Dit herontdekte verslag van Rosa de Winter uit Auschwitz-Birkenau is een zwarte parel uit de Shoah-literatuur

Michel Krielaars

Op de Weesperzijde in Amsterdam kwam ik Annet Wendte-Weber tegen. Ze bekende een gedicht te hebben geschreven voor een joodse oud-klasgenoot, wiens ouders door de nazi’s zijn vermoord. Nog diezelfde avond stuurde ze me het toe. Het heette Stenen. En ik las: ‘Drie dobbelsteentjes deelden wij,/ soms zaten wij te keten/ onder de Odyssee waar hij/ zich mee had kunnen meten,/ de enige in onze klas/ die wist wat echte oorlog was.// De stad waar ik al jaren woon/ en waar hij werd geboren,/ waar hij, hun lieve kleine zoon,/ zijn ouders heeft verloren,/ daar is na jarenlange strijd/ nu een gedenkplaats ingewijd.// Ik liep er langs en er omheen,/ het Namenmonument,/ en zag hun naam gegrift in steen,/ ik denk dat het nooit went,/ en heb twee steentjes neergelegd/ voor hen die het liefste werd ontzegd.’

Die woorden deden me opnieuw beseffen hoe onmogelijk het is om te begrijpen wat een oorlog echt betekent als je die zelf niet hebt meegemaakt. Dat gevoel werd versterkt toen ik In Birkenau. Een getuigenis van Rosa de Winter-Levy las, een herontdekte, door Ronit Palache voorbeeldig bezorgde zwarte parel uit de Shoah-literatuur.

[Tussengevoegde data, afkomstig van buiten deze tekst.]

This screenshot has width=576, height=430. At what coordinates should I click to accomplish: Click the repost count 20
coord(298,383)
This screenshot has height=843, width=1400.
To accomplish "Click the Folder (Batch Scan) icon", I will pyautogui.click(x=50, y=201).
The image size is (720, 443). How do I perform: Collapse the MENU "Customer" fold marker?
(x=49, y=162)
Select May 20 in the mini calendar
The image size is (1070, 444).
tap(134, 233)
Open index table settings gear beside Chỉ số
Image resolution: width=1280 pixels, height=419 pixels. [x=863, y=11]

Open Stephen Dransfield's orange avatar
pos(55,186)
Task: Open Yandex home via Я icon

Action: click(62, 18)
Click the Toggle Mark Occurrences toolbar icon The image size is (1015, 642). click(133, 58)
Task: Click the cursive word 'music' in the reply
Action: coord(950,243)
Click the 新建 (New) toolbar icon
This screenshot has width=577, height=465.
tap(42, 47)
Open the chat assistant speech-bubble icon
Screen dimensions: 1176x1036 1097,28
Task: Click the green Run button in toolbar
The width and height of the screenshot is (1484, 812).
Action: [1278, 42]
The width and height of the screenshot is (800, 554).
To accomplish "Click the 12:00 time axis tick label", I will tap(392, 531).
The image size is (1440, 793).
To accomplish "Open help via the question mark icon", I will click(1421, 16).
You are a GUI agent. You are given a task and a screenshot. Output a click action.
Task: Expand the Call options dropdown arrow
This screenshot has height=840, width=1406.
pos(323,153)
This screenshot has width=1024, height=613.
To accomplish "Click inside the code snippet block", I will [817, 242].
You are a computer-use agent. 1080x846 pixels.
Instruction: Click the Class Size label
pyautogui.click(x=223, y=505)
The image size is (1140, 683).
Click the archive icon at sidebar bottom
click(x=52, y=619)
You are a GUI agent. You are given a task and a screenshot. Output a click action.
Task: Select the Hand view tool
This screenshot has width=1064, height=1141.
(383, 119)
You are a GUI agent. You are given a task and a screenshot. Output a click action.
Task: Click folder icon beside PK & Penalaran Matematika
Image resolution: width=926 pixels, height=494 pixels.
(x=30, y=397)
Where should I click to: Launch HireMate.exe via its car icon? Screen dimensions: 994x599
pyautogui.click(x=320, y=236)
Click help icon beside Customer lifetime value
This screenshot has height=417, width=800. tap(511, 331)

Het ontleent zijn kracht aan de rauwe, maar soms ook tedere directheid waarmee een jonge joodse vrouw in 1945 haar gruwelijke oorlogservaringen verwoordt over haar onderduikperiode in Gelderland en haar korte gevangenschap in Westerbork en Auschwitz-Birkenau.

Het relaas van Rosa voert je de onvoorstelbare hel van de nazi-terreur binnen. ‘Niemand die het niet heeft meegemaakt kan begrijpen wat dit voor ons betekende’, schrijft ze bijvoorbeeld over de ochtend van zondag 3 september 1944. Met haar man –- de Zutphense slager Manu de Winter – en dochter Judy wordt ze die dag uit Westerbork naar Auschwitz gedeporteerd. Anderhalve maand eerder zijn ze op hun onderduikadres verraden.

Direct na aankomst in Auschwitz wordt Manu van zijn vrouw en dochter gescheiden. En dan lees je: ‘Mijn man kijkt me nog even verdrietig aan, een blik om nooit te vergeten.’ Pas na de oorlog komt ze te weten dat hij meteen is vergast.

Als een SS’er tijdens die selectie ook Judy de kant van Manu op stuurt, roept Rosa: ‘Das ist meine Tochter, die gehört mir!’ Waarna de beul moeder en dochter bij elkaar laat blijven. Samen belanden ze in Birkenau-werkkamp BIIb, waar ze zware stenen moeten sjouwen en elkaar in leven houden. Eind oktober wordt de inmiddels 16-jarige Judy naar een munitiefabriek in Sudetenland gestuurd, waar ze de oorlog zal overleven.

Een geluksengel zweeft ook boven Rosa. Zo ontsnapt ze aan de dood in de gaskamer, omdat er die dag geen Zyklon B is. En als de SS het kamp liquideert en de overgebleven gevangenen op dodenmars stuurt, blijft zij stiekem achter, om een paar dagen later door het Rode Leger te worden bevrijd.

De beschrijvingen van Rosa’s levensdrang doen niet onder voor die van Primo Levi. Zo schuilt ze tijdens het nachtelijke, urenlange en ijskoude appel het liefst achter een dikke vriendin: ‘die heeft een gezellige brede rug en vangt zo de wind op.’

In Birkenau bevat ook een interview met Judy’s kinderen. Daarin vertelt dochter Henriette (1965) dat ze onderbewust altijd voor haar ouders heeft gezorgd in plaats van andersom en dat haar moeder vaak over het sadisme van haar beulen sprak. Zo weet Hitler na zijn dood nog de kinderen van zijn slachtoffers te beschadigen, ook al weten die niet wat ‘echte oorlog’ is.